» **PROMPT**
Identify each line in the rows below that contains the string "Click", matching its case exactly, and copy those lines.

::: MATERIAL FOR THIS TASK :::

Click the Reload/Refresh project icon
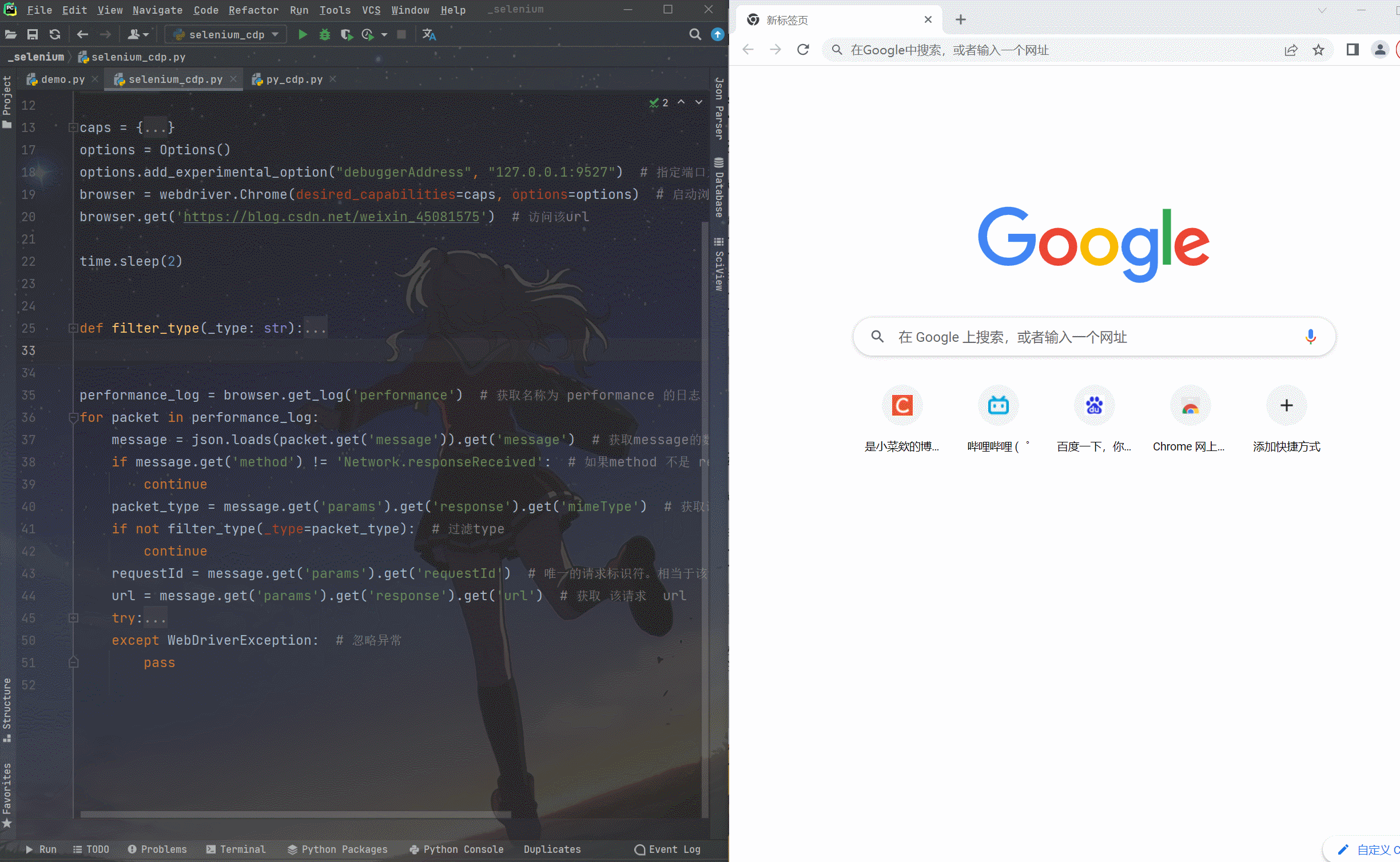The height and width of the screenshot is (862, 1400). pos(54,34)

:::
::: MATERIAL FOR THIS TASK :::

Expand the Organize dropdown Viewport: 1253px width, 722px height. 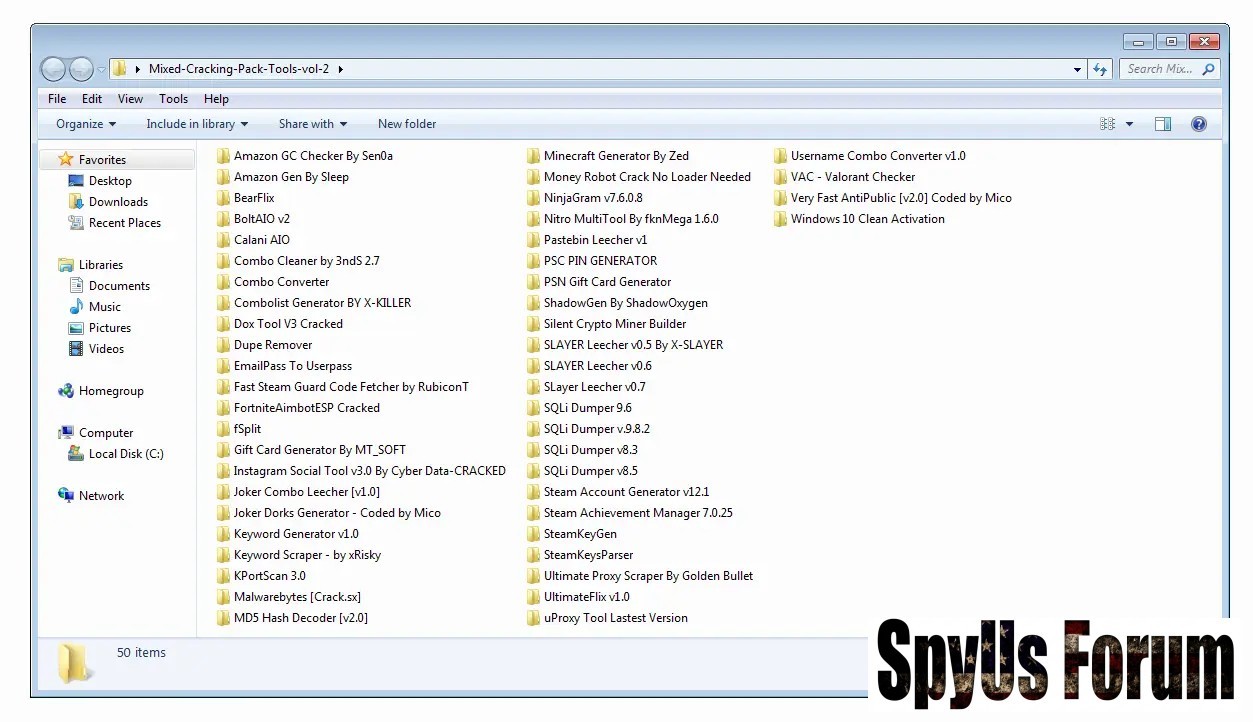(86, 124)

:::
::: MATERIAL FOR THIS TASK :::

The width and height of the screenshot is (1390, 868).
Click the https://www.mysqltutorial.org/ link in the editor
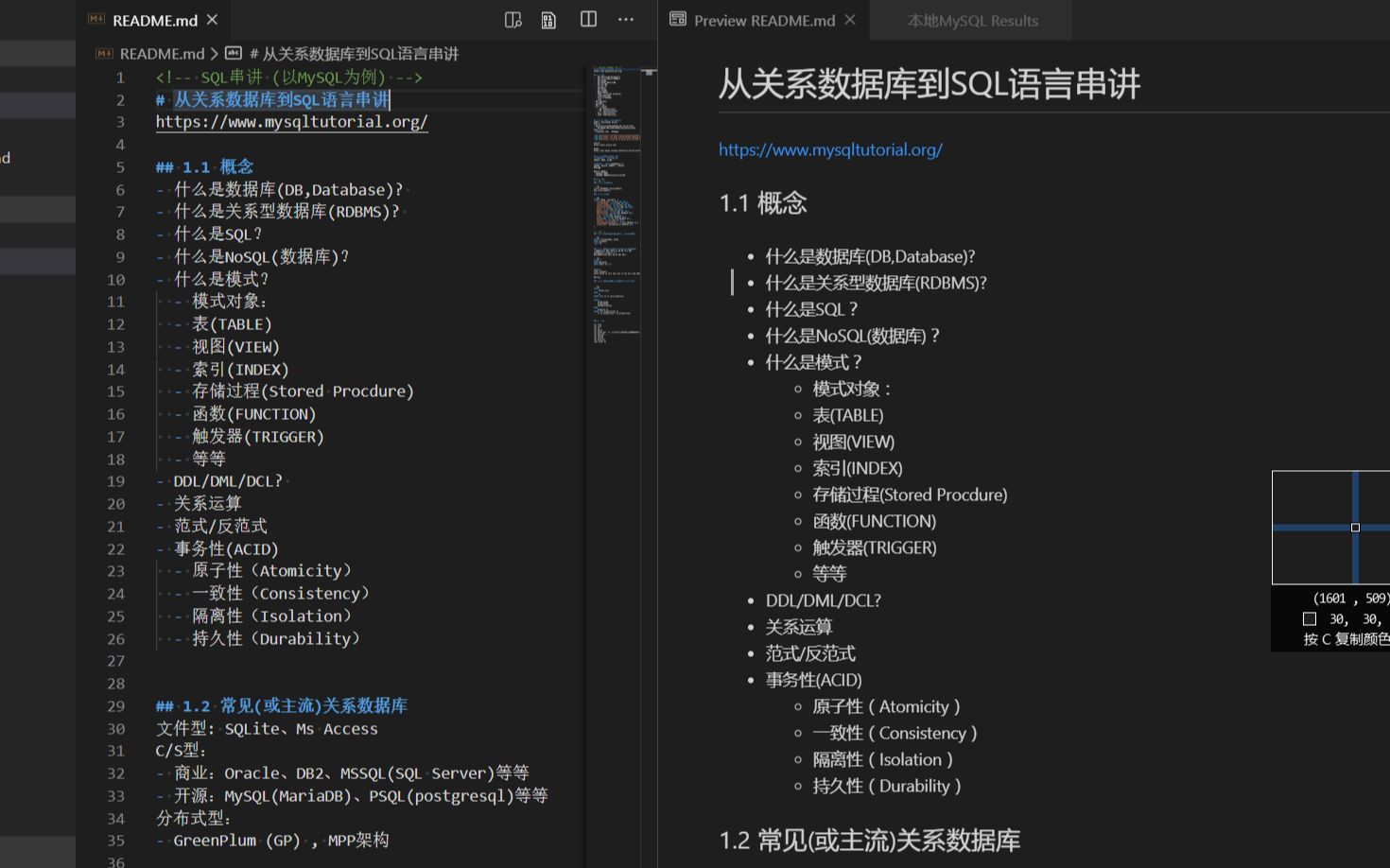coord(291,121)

:::

» **EXERCISE OUTPUT**
Click the Reload/Refresh project icon
Click the https://www.mysqltutorial.org/ link in the editor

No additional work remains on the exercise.